[Start Recorded data]

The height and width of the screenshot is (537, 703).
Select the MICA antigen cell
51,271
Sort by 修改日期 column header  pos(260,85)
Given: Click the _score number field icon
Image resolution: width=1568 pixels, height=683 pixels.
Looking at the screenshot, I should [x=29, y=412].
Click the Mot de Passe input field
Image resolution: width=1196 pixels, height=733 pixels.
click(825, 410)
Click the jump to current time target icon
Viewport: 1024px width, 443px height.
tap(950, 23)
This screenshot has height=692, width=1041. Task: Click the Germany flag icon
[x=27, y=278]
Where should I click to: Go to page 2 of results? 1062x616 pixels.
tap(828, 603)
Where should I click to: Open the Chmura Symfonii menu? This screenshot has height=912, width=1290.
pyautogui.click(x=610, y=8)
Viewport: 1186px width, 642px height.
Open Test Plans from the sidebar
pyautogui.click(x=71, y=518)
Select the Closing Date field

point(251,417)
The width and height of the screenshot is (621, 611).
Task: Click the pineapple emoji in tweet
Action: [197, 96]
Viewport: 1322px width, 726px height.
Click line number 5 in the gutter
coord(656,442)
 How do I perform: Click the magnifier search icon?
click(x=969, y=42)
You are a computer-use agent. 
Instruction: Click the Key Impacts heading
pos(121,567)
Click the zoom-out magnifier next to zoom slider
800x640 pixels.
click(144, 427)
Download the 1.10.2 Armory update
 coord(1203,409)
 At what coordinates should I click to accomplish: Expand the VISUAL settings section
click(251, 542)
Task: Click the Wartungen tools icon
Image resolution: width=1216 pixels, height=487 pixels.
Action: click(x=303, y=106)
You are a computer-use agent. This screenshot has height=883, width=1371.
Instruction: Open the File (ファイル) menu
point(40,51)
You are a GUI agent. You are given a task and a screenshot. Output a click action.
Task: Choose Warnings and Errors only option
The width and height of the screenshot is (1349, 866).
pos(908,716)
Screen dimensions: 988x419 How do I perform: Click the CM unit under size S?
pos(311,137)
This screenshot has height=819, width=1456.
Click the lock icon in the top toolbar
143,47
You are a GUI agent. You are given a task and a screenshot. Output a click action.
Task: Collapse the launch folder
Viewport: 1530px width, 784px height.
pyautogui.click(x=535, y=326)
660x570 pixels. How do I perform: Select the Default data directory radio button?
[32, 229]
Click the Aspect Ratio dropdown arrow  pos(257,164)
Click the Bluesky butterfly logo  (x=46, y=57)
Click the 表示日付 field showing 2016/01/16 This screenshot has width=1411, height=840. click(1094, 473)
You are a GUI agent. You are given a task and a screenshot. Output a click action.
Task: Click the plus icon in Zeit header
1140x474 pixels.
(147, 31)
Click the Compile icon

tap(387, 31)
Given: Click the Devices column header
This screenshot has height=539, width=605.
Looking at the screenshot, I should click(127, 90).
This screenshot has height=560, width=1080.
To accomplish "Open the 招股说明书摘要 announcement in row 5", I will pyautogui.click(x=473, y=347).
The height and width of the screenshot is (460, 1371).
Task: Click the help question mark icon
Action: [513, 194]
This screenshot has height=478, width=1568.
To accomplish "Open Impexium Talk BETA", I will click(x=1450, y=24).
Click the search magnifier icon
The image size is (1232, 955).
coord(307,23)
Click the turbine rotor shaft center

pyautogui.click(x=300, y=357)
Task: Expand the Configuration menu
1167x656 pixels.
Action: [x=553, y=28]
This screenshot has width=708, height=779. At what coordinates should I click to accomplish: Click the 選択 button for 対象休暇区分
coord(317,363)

[End Recorded data]

▶ What to work on
Return every line above verbatim, with no changes.

▶ Response for this exercise
The height and width of the screenshot is (537, 703).
Select the MICA antigen cell
51,271
Sort by 修改日期 column header  pos(260,85)
Given: Click the _score number field icon
Image resolution: width=1568 pixels, height=683 pixels.
Looking at the screenshot, I should [x=29, y=412].
Click the Mot de Passe input field
Image resolution: width=1196 pixels, height=733 pixels.
click(825, 410)
Click the jump to current time target icon
Viewport: 1024px width, 443px height.
tap(950, 23)
This screenshot has height=692, width=1041. Task: Click the Germany flag icon
[x=27, y=278]
Where should I click to: Go to page 2 of results? 1062x616 pixels.
tap(828, 603)
Where should I click to: Open the Chmura Symfonii menu? This screenshot has height=912, width=1290.
pyautogui.click(x=610, y=8)
Viewport: 1186px width, 642px height.
Open Test Plans from the sidebar
pyautogui.click(x=71, y=518)
Select the Closing Date field

point(251,417)
The width and height of the screenshot is (621, 611).
Task: Click the pineapple emoji in tweet
Action: [197, 96]
Viewport: 1322px width, 726px height.
Click line number 5 in the gutter
coord(656,442)
 How do I perform: Click the magnifier search icon?
click(x=969, y=42)
You are a computer-use agent. 
Instruction: Click the Key Impacts heading
pos(121,567)
Click the zoom-out magnifier next to zoom slider
800x640 pixels.
click(144, 427)
Download the 1.10.2 Armory update
 coord(1203,409)
 At what coordinates should I click to accomplish: Expand the VISUAL settings section
click(251, 542)
Task: Click the Wartungen tools icon
Image resolution: width=1216 pixels, height=487 pixels.
Action: click(x=303, y=106)
You are a computer-use agent. This screenshot has height=883, width=1371.
Instruction: Open the File (ファイル) menu
point(40,51)
You are a GUI agent. You are given a task and a screenshot. Output a click action.
Task: Choose Warnings and Errors only option
The width and height of the screenshot is (1349, 866).
pos(908,716)
Screen dimensions: 988x419 How do I perform: Click the CM unit under size S?
pos(311,137)
This screenshot has height=819, width=1456.
Click the lock icon in the top toolbar
143,47
You are a GUI agent. You are given a task and a screenshot. Output a click action.
Task: Collapse the launch folder
Viewport: 1530px width, 784px height.
pyautogui.click(x=535, y=326)
660x570 pixels. How do I perform: Select the Default data directory radio button?
[32, 229]
Click the Aspect Ratio dropdown arrow  pos(257,164)
Click the Bluesky butterfly logo  (x=46, y=57)
Click the 表示日付 field showing 2016/01/16 This screenshot has width=1411, height=840. click(1094, 473)
You are a GUI agent. You are given a task and a screenshot. Output a click action.
Task: Click the plus icon in Zeit header
1140x474 pixels.
(147, 31)
Click the Compile icon

tap(387, 31)
Given: Click the Devices column header
This screenshot has height=539, width=605.
Looking at the screenshot, I should click(127, 90).
This screenshot has height=560, width=1080.
To accomplish "Open the 招股说明书摘要 announcement in row 5", I will pyautogui.click(x=473, y=347).
The height and width of the screenshot is (460, 1371).
Task: Click the help question mark icon
Action: [513, 194]
This screenshot has height=478, width=1568.
To accomplish "Open Impexium Talk BETA", I will click(x=1450, y=24).
Click the search magnifier icon
The image size is (1232, 955).
coord(307,23)
Click the turbine rotor shaft center

pyautogui.click(x=300, y=357)
Task: Expand the Configuration menu
1167x656 pixels.
Action: [x=553, y=28]
This screenshot has width=708, height=779. At what coordinates should I click to accomplish: Click the 選択 button for 対象休暇区分
coord(317,363)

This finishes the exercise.